Princesses, aristocrats, hippies, adventurers and offshore racing legends all set out on the Port Richborough International Offshore Powerboat Race, a 2,540-nautical-mile dash from London to Monte-Carlo from 10-24 June 1972. More than 50 years on from the extraordinary 1972 contest, which remains one of the most colourful chapters in yachting history...
The Swinging 60s took a little while to land in Shoreham-by-Sea, but when the locals eventually embraced the Age of Aquarius, they did so with some gusto. By all accounts, the sleepy coastal town in West Sussex was the scene of many a wild party, not least at Edward Chater’s house, over on Shoreham Beach.
Chater was a London dentist, something of a bon viveur and a keen powerboat enthusiast who would regularly go out for a spin on the nearby River Adur.
It was at one of these parties that Chater met Ralph Hilton, owner of a fleet of lorries in South London. Hilton was, as Chater now remembers, “a bit of a scoundrel”, but the two hit it off, sharing a love of circuit racing (competing in closed, often man-made, inshore circuits) in boats on lakes and reservoirs dotted across the country.
Hilton owned a powerboat, an absolute beast forced to retire early in the 1969 Round Britain race with engine trouble. Hilton mentioned to his new friend how keen he was to enter it in the upcoming London to Monte-Carlo race. It was set to be the longest of its kind ever to be held, clocking in at 2,540 nautical miles and one of the great glamour events of the still-nascent, jet-setting 1970s.
It was the perfect avatar for a time of great optimism, a sweet spot between the moon landings and the energy crisis (triggered by a Middle East oil embargo), between the blissed-out, sun-kissed era of hippiedom and the snarling anger of punk.

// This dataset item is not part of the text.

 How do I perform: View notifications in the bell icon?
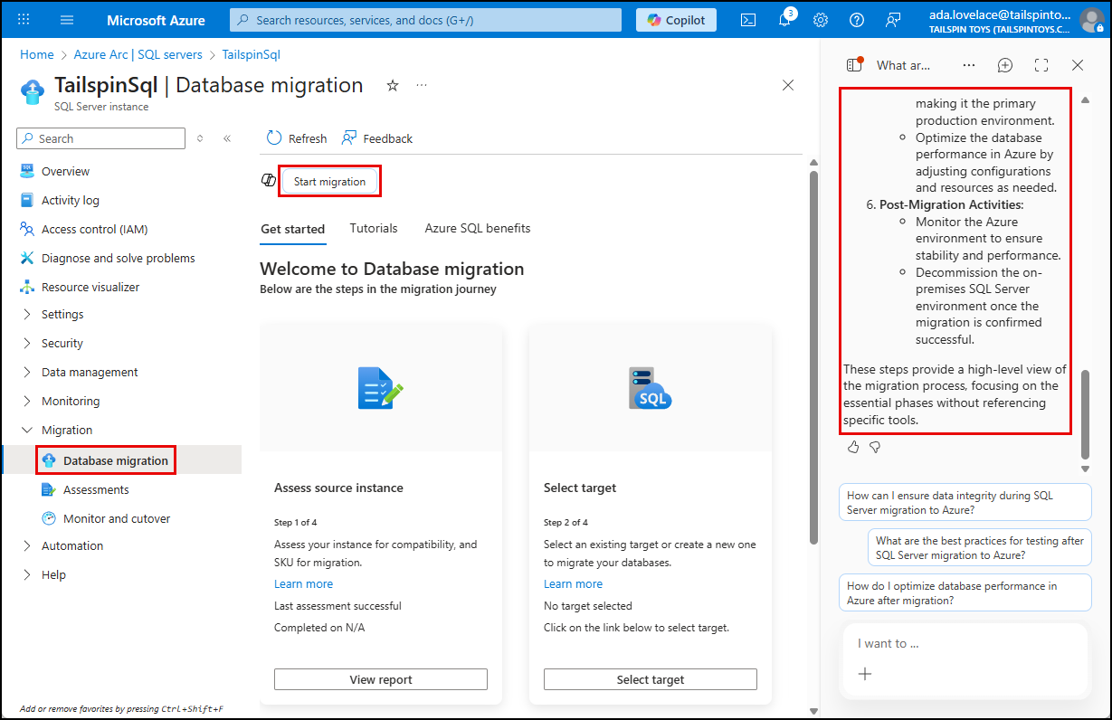pyautogui.click(x=784, y=19)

However, after his company, HTS (Hilton Transport Services) went public, Hilton got a touch of cold feet. Flaunting a powerboat about the place wasn’t a good look when the accountants and auditors were keeping a watchful eye.
And so, over a few drinks, cutting through the endless fug of pipe smoke, Chater agreed to drive the boat, forming a team with Mike Bellamy, a former school friend of Chater’s and owner of a burgeoning boat business, and Jim Brooker, a mechanic who worked for Hilton with a handy knowledge of all things diesel.
This mixing of classes and backgrounds felt very much of its time. “It was all the Lord Lucans and reprobates and this, that and the other,” remembers Laura Levi, whose mother, Lady Violet Aitken, was an experienced racer, finishing fifth in the Round Britain, joining her fellow Ford teams in a formation V-shape, as the boats marked a dominant first-to-fifth placing in the race.
Now, with the Port Richborough International Offshore Powerboat Race, London to Monte-Carlo, running from 10 to 24 June 1972, all talk was of another Ford clean sweep.
The 14 legs began at Barking Reach (though the ceremonial stuff happened upriver at the more salubrious surrounds of Westminster Bridge, in the presence of Princess Margaret) to Cowes, finishing at La Grande-Motte to Monte-Carlo (with stops in Brest, La Rochelle, Bilbao, La Coruña, Porto, Lisbon, Portimão, Marbella, Almería, Alicante and Barcelona).
There was a total of 75 trophies on offer and £17,000 in cash prizes (around £200,000 today), with £5,000 for the winner, as well as a Gold Challenge Trophy and a gold Rolex (more on this later). Eighteen of the entries were British and there was one each from Sweden, Germany and Monaco.
With the sponsors having decided that Levi, then an eager 17-year-old already with some decent nautical miles under her Biba belt, was too young to take part, Lady Vi teamed up with Lady Fiona Arran (“two old bags in a boat” in Levis’s words), another Round Britain veteran, in Ford Express.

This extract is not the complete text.